The rumour now spread widely that these houses contained the leaders of a vast band of terrorists, who on a
designated day were to launch an orgy of slaughter for the
extermination of America and of all the fine old traditions
which the Street had loved. Handbills and papers fluttered
about filthy gutters; handbills and papers printed in many
tongues and in many characters, yet all bearing messages of
crime and rebellion. In these writings the people were
urged to tear down the laws and virtues that our fathers
had exalted, to stamp out the soul of the old America -
the soul that was bequeathed through a thousand and a
half years of Anglo-Saxon freedom, justice, and moderation. It was said that the swart men who dwelt in the Street
and congregated in its rotting edifices were the brains of a
hideous revolution, that at their word of command many
millions of brainless, besotted beasts would stretch forth
their noisome talons from the slums of a thousand cities,
burning, slaying, and destroying till the land of our fathers
should be no more. All this was said and repeated, and
many looked forward in dread to the fourth day of July,
about which the strange writings hinted much; yet could
nothing be found to place the guilt. None could tell just
whose arrest might cut off the damnable plotting at its
source. Many times came bands of blue-coated police to
search the shaky houses, though at last they ceased to come;
for they too had grown tired of law and order, and had
abandoned all the city to its fate. Then men in olive-drab
came, bearing muskets, till it seemed as if in its sad sleep
the Street must have some haunting dreams of those other
days, when musket-bearing men in conical hats walked
along it from the woodland spring to the cluster of houses
by the beach. Yet could no act be performed to check the
impending cataclysm, for the swart, sinister men were old
in cunning.
So the Street slept uneasily on, till one night there gathered in Petrovitch's Bakery and the Rifkin School of Modern Economics, and the Circle Social Club, and
Liberty Cafe, and in other places as well, vast hordes of
men whose eyes were big with horrible triumph and expectation. Over hidden wires strange messages traveled,
and much was said of still stranger messages yet to travel;
but most of this was not guessed till afterward, when the
Western Land was safe from the peril. The men in olive-drab could not tell what was happening, or what they ought to do; for the swart, sinister men were skilled in subtlety and concealment.

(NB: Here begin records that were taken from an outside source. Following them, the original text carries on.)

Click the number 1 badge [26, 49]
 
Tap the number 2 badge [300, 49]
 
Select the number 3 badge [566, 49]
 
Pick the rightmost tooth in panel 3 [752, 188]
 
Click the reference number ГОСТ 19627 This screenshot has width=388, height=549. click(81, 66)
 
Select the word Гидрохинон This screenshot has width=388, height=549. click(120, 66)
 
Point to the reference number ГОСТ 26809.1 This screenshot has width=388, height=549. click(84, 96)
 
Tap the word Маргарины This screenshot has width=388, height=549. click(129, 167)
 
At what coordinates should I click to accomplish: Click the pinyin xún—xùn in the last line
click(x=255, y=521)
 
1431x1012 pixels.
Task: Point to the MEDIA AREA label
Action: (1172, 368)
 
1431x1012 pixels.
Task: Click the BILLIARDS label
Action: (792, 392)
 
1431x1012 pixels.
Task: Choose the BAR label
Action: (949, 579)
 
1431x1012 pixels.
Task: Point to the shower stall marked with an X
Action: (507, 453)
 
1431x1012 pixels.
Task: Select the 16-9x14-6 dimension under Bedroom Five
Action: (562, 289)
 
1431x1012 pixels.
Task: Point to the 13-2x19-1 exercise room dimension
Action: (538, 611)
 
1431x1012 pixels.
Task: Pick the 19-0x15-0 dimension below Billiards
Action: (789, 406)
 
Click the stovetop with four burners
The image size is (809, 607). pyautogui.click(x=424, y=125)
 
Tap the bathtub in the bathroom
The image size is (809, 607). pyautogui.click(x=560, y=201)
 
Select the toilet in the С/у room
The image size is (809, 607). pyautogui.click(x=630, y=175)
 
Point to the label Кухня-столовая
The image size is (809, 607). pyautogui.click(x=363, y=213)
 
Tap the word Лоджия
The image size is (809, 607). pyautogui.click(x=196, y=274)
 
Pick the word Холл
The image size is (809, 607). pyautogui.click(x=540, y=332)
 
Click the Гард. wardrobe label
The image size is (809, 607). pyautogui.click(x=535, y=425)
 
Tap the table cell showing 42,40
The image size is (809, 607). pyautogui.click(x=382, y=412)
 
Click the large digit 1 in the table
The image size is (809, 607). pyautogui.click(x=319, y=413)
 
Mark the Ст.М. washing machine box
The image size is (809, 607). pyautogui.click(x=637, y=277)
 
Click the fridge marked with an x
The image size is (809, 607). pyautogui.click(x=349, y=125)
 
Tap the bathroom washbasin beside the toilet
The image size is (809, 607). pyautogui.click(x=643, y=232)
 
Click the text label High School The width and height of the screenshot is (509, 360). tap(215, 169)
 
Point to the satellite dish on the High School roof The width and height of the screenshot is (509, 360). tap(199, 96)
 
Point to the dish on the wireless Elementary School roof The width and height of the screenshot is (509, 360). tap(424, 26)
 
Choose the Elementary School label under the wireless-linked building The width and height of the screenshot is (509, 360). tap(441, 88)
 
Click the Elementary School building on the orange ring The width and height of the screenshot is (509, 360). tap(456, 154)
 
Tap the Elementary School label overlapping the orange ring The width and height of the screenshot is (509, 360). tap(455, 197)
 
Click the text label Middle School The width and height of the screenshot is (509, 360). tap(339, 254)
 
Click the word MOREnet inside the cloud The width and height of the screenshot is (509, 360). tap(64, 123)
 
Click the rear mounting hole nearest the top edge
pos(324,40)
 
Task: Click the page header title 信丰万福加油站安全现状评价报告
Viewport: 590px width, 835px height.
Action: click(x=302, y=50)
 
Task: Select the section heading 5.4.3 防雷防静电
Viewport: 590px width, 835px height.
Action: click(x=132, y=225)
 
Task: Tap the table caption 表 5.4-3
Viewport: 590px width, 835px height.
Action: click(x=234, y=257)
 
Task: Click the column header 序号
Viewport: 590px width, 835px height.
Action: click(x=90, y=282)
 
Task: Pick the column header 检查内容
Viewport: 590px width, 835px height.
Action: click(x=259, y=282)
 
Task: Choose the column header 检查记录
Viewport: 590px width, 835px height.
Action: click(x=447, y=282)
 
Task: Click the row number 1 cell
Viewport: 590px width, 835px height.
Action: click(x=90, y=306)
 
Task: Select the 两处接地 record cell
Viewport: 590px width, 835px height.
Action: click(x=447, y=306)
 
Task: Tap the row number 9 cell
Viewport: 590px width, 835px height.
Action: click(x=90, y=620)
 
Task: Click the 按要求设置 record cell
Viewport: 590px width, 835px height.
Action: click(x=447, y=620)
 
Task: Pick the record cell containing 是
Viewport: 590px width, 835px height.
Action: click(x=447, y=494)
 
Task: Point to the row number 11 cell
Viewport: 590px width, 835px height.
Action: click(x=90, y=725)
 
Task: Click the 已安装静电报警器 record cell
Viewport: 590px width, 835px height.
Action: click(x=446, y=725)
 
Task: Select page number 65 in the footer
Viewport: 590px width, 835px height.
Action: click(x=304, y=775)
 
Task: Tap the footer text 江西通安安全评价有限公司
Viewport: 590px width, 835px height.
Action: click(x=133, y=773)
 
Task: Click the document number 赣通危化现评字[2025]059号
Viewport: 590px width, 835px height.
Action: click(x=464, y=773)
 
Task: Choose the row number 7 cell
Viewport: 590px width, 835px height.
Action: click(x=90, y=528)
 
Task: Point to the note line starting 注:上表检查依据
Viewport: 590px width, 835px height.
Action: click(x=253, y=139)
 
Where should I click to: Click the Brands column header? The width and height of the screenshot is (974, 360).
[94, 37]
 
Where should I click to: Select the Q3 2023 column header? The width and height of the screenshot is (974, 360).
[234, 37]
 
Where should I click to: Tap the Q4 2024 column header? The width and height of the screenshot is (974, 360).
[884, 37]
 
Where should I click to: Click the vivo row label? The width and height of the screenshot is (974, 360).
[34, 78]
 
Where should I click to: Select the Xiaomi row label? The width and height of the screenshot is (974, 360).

And yet the men in olive-drab will always remember that
night, and will speak of the Street as they tell of it to their
grandchildren; for many of them were sent there toward
morning on a mission unlike that which they had expected.
It was known that this nest of anarchy was old, and that
the houses were tottering from the ravages of the years
and the storms and worms; yet was the happening of that
summer night a surprise because of its very queer uniformity. It was, indeed, an exceedingly singular happening,
though after all, a simple one. For without warning, in one
of the small hours beyond midnight, all the ravages of the
years and the storms and the worms came to a tremendous
climax; and after the crash there was nothing left standing
in the Street save two ancient chimneys and part of a stout
brick wall. Nor did anything that had been alive come alive
from the ruins. A poet and a traveler, who came with the
mighty crowd that sought the scene, tell odd stories. The
poet says that all through the hours before dawn he beheld
sordid ruins indistinctly in the glare of the arc-lights; that
there loomed above the wreckage another picture wherein
he could describe moonlight and fair houses and elms and
oaks and maples of dignity. And the traveler declares that
instead of the place's wonted stench there lingered a deli-
cate fragrance as of roses in full bloom. But are not the
dreams of poets and the tales of travelers notoriously false?
There be those who say that things and places have souls.
and there be those who say they have not; I dare not say,
myself, but I have told you of the Street.